Exercise details:
Every line below between the line holding "[Add Yesteryear to wish list] (363, 387)" and the line holding "Caro Claire Burke (302, 355)", inclusive, should be repeated exactly, and all other lines omitted.

Data excerpts:
Segment Open
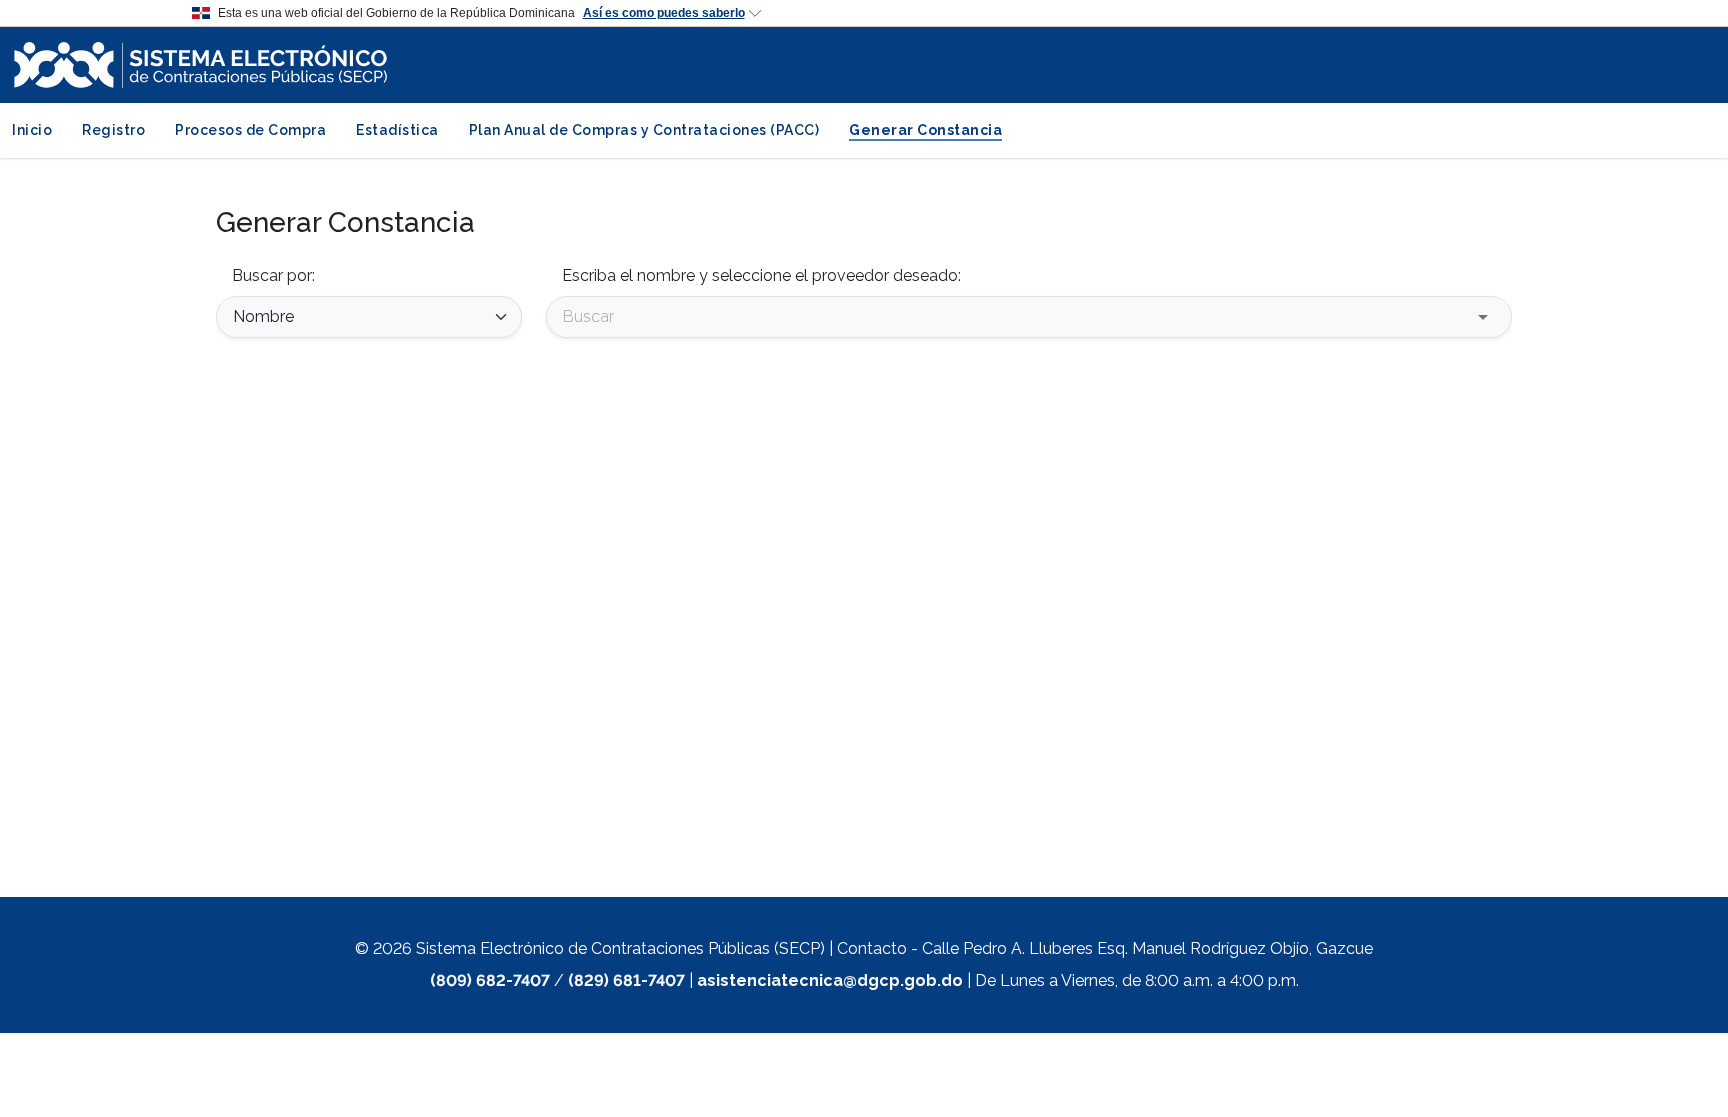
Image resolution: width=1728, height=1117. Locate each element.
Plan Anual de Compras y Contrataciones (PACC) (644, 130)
Segment Closed
Segment Open
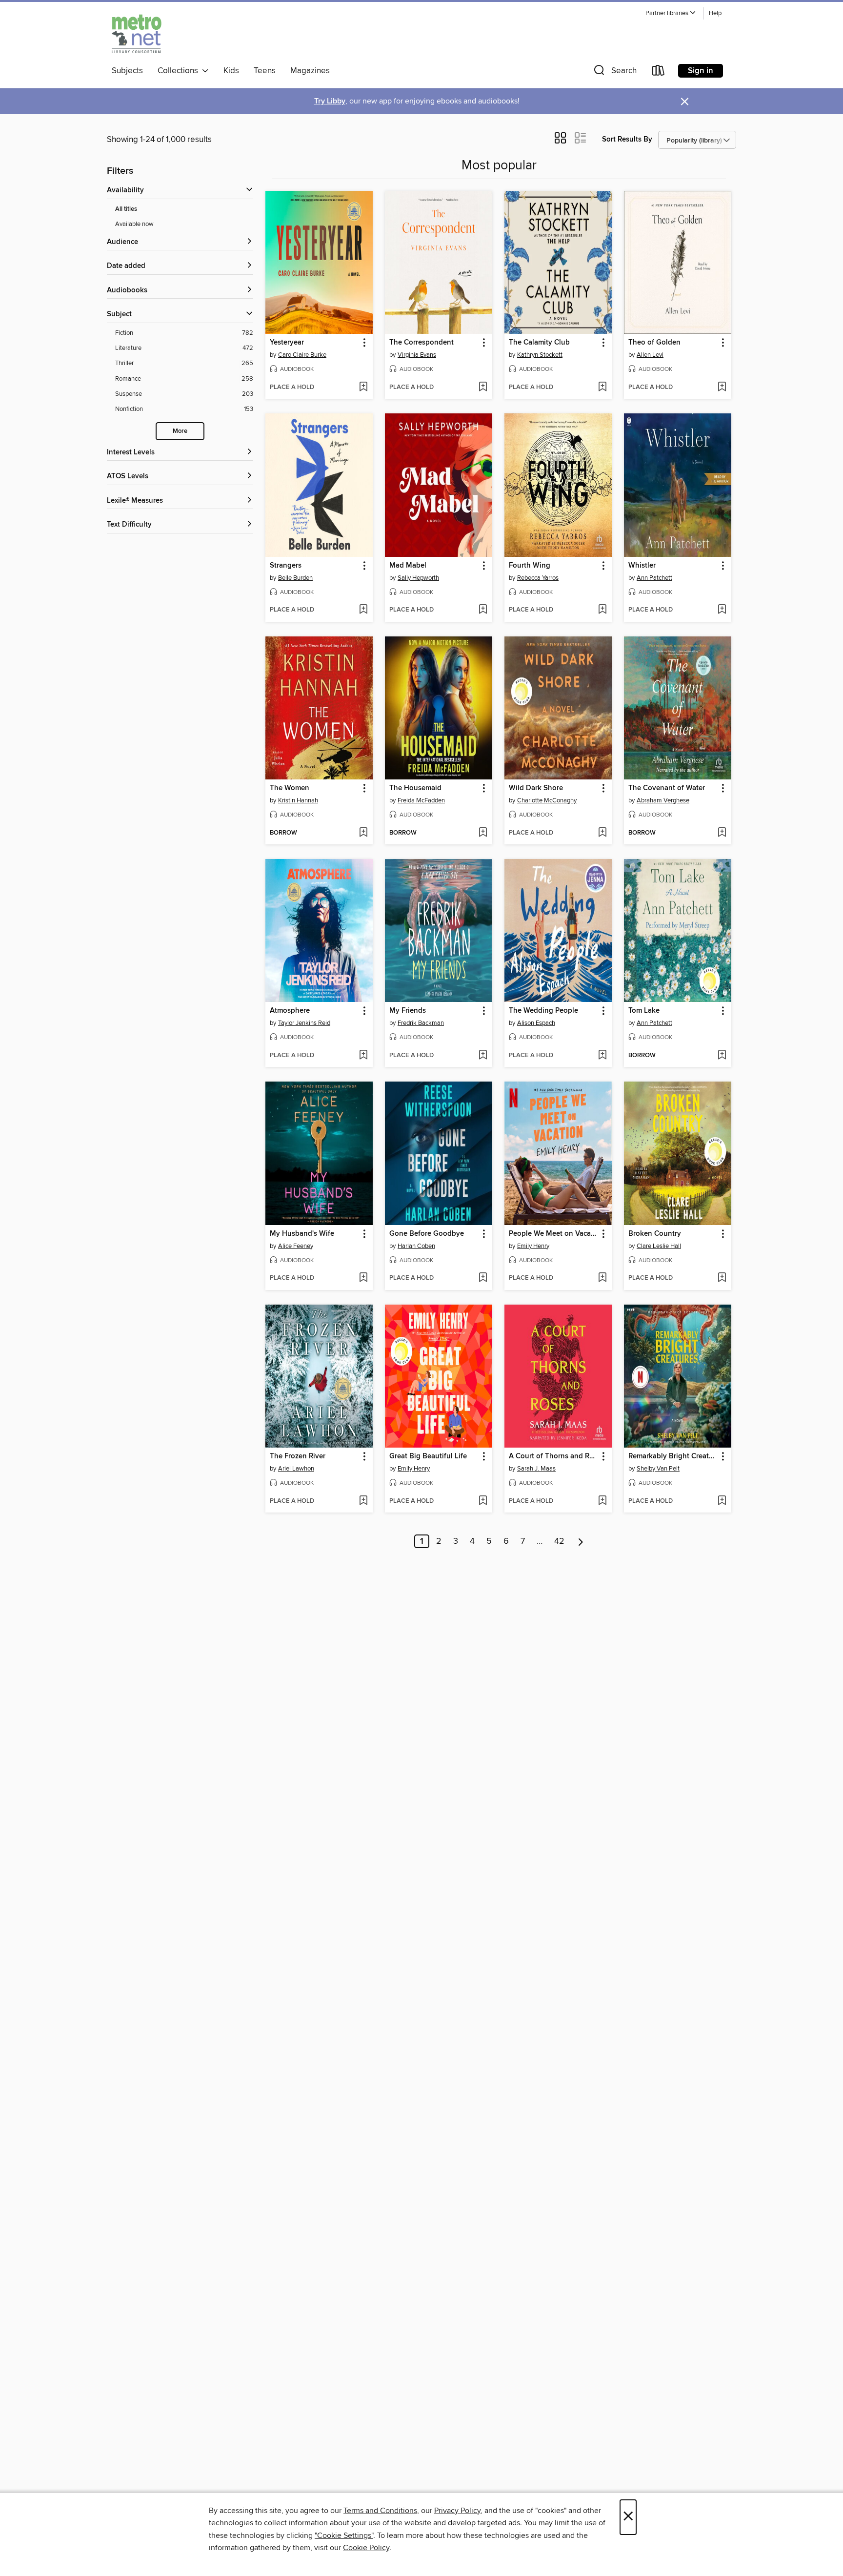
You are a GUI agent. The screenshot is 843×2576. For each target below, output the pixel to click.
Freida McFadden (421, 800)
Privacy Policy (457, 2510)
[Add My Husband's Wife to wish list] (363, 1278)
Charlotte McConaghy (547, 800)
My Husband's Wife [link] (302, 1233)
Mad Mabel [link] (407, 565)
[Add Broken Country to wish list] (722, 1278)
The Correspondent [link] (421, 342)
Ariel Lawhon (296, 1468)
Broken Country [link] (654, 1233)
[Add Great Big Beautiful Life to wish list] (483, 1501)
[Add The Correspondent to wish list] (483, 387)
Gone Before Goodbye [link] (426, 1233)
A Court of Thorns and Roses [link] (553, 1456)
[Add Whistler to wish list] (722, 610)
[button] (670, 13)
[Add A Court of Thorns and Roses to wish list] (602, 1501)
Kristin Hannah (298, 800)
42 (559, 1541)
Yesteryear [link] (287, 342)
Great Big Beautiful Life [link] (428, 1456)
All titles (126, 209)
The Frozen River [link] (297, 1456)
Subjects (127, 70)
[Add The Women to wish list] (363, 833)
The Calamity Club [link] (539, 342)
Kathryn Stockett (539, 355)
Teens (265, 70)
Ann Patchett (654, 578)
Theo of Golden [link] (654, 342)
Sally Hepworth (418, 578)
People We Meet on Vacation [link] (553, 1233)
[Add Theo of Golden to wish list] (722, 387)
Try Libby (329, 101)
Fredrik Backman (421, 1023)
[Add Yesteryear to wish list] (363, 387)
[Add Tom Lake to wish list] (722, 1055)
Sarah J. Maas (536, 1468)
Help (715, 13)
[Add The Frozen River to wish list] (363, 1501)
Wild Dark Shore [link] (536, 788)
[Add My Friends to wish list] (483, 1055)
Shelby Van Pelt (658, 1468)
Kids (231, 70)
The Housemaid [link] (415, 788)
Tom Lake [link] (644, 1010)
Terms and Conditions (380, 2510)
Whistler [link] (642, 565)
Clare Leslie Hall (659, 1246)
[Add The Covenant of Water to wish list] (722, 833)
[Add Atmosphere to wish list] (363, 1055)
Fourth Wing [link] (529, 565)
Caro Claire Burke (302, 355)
Segment Closed
Finished exercise:
[Add Yesteryear to wish list] (363, 387)
[Add Tom Lake to wish list] (722, 1055)
Sarah J. Maas (536, 1468)
Help (715, 13)
[Add The Frozen River to wish list] (363, 1501)
Wild Dark Shore [link] (536, 788)
[Add My Friends to wish list] (483, 1055)
Shelby Van Pelt (658, 1468)
Kids (231, 70)
The Housemaid [link] (415, 788)
Tom Lake [link] (644, 1010)
Terms and Conditions (380, 2510)
Whistler [link] (642, 565)
Clare Leslie Hall (659, 1246)
[Add The Covenant of Water to wish list] (722, 833)
[Add Atmosphere to wish list] (363, 1055)
Fourth Wing [link] (529, 565)
Caro Claire Burke (302, 355)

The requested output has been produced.